What the exercise asks> Beginning with the opening line of the entries, return every line through the one containing "Click the download", both included, and nothing else. Omit pictures.

Supplied material>
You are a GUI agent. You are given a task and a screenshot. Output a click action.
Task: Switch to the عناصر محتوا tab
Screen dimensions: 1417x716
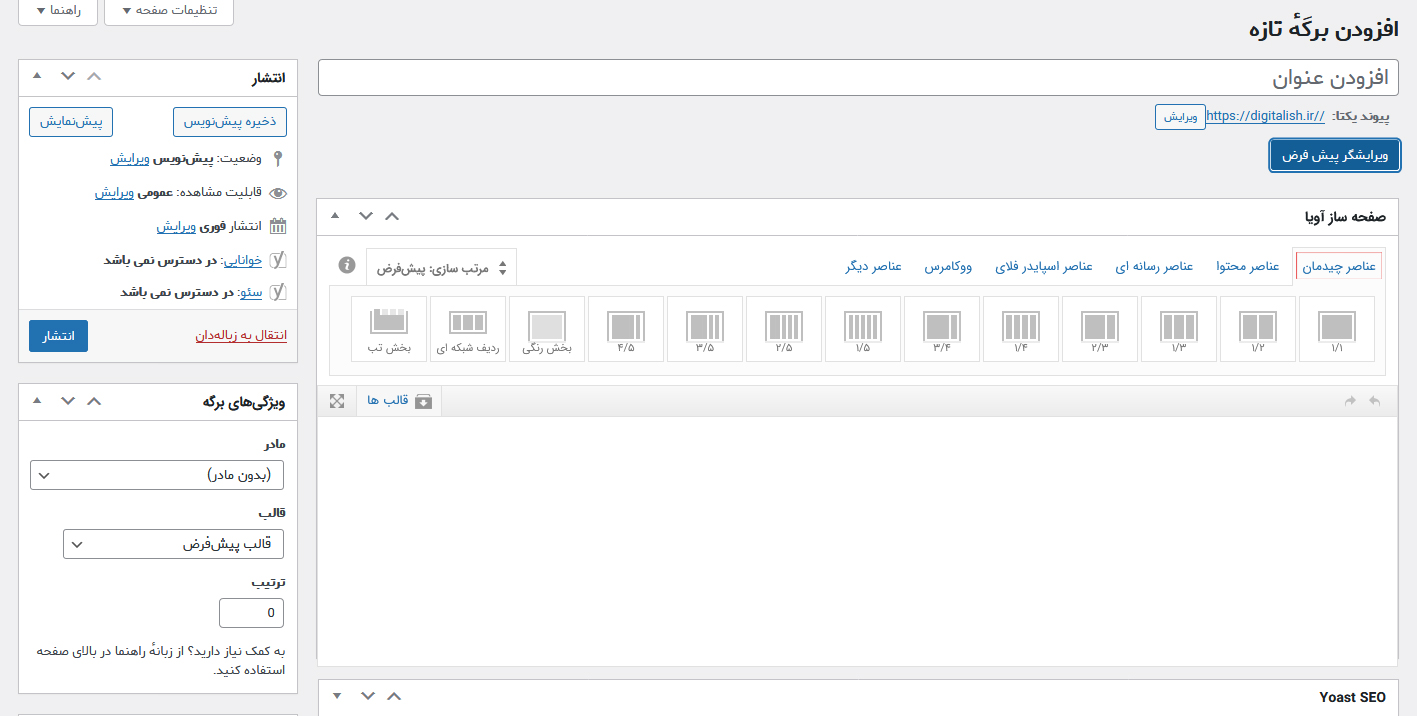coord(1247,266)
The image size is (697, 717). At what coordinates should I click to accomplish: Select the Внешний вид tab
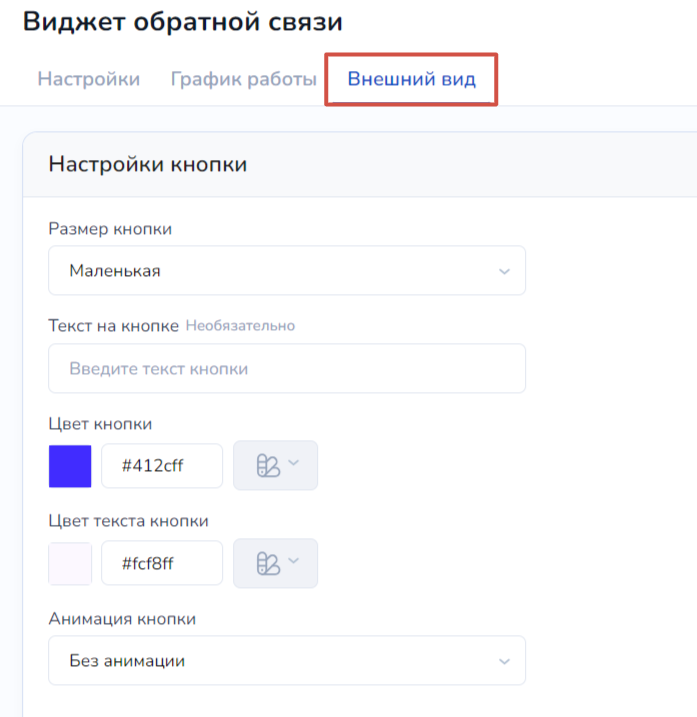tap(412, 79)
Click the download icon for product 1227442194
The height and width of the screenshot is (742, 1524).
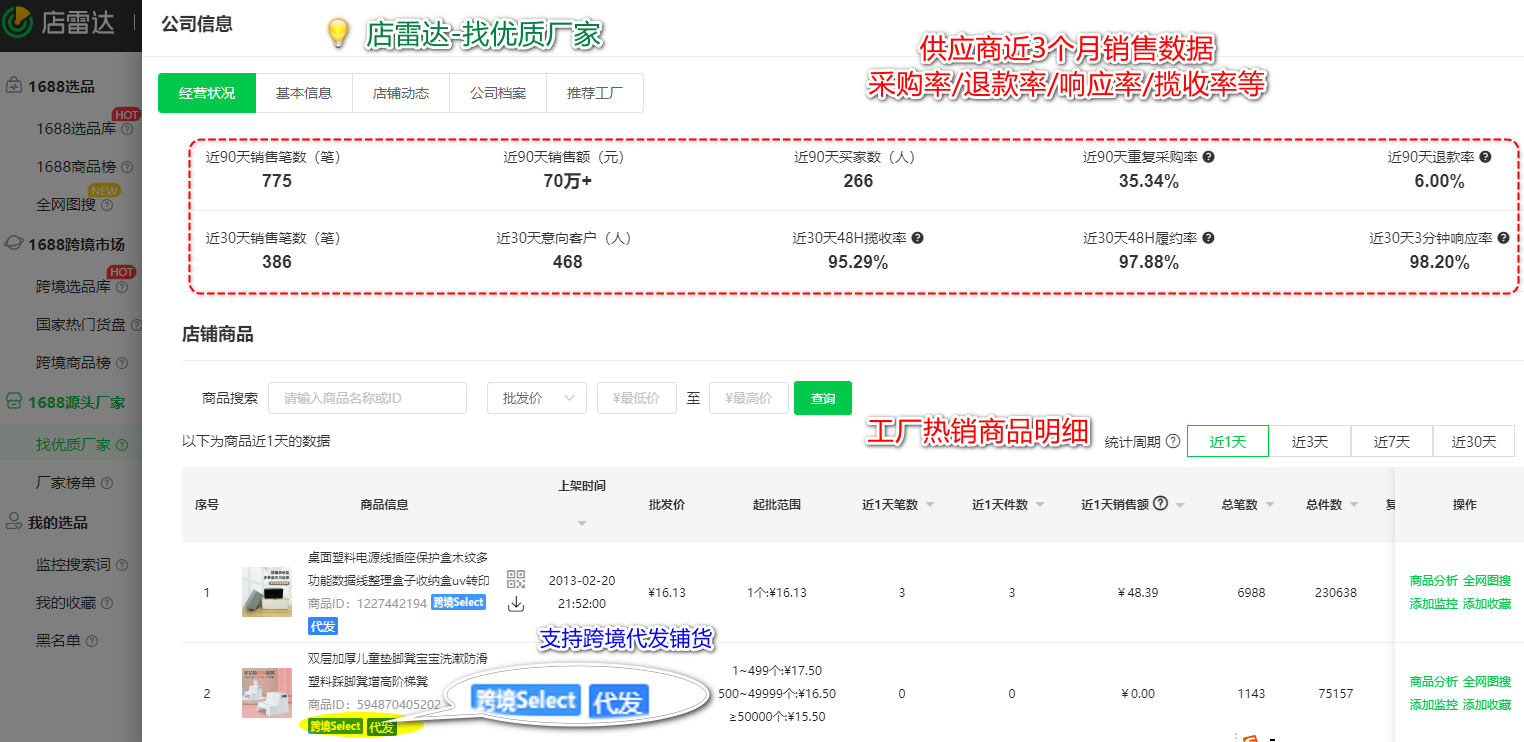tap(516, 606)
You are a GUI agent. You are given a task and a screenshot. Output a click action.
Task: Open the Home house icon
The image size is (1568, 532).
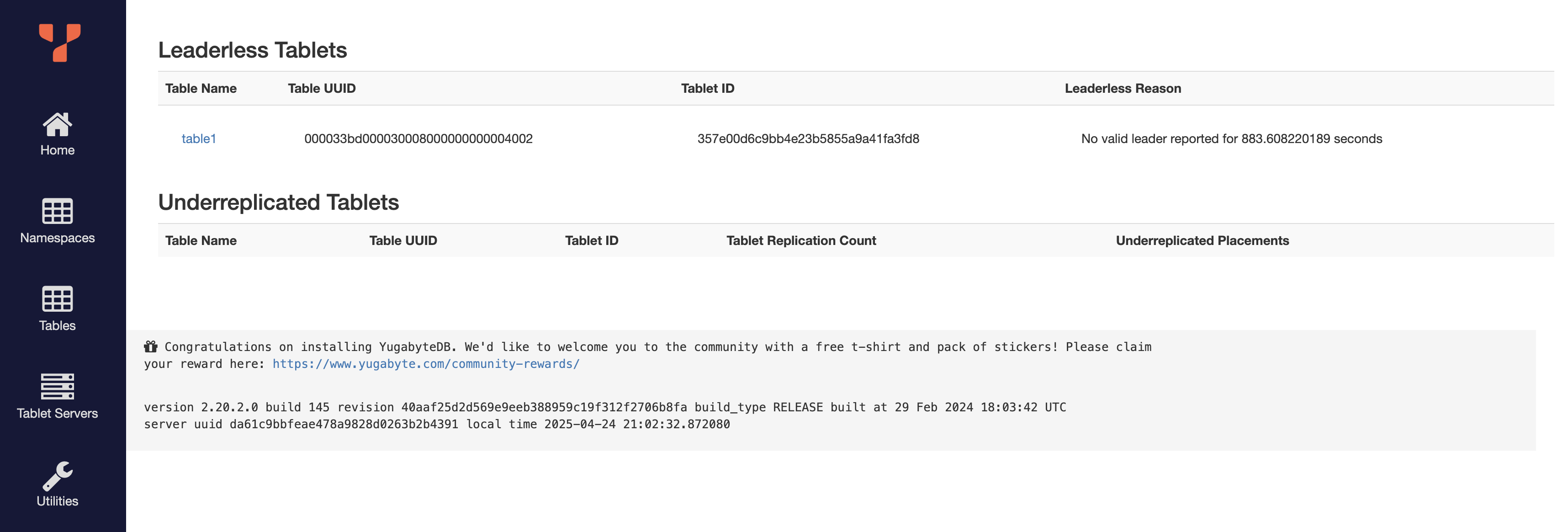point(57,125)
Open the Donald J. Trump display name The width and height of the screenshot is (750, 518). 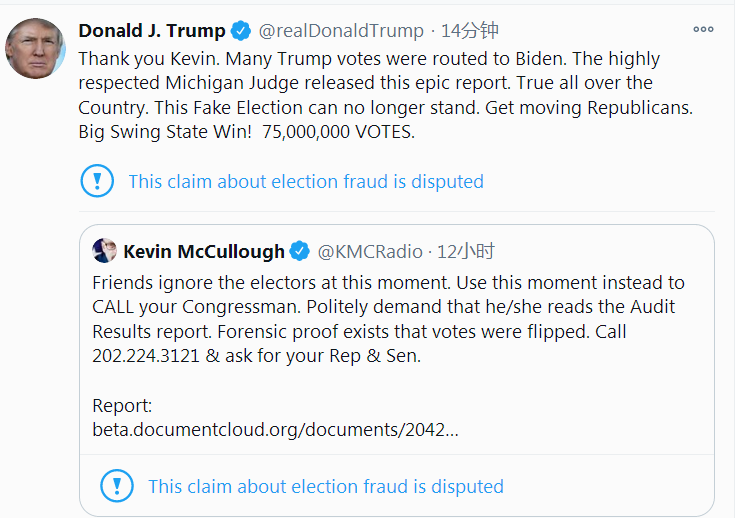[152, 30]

Response to this exercise>
You are a GUI agent. You are given a task and a screenshot. Output a click action.
Task: Switch to the عناصر محتوا tab
Screen dimensions: 1417x716
coord(1247,266)
The image size is (697, 717). At what coordinates should I click to accomplish: Select the Внешний вид tab
tap(412, 79)
Click the download icon for product 1227442194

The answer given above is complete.